* Job
Please swap "cursor" for "pointer" throughout the entries below and leave every other word as it is.

— start of Provided records —

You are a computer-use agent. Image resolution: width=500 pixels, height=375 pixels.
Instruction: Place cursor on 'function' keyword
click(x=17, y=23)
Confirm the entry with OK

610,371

— end of Provided records —

* In response
You are a computer-use agent. Image resolution: width=500 pixels, height=375 pixels.
Instruction: Place pointer on 'function' keyword
click(x=17, y=23)
Confirm the entry with OK

610,371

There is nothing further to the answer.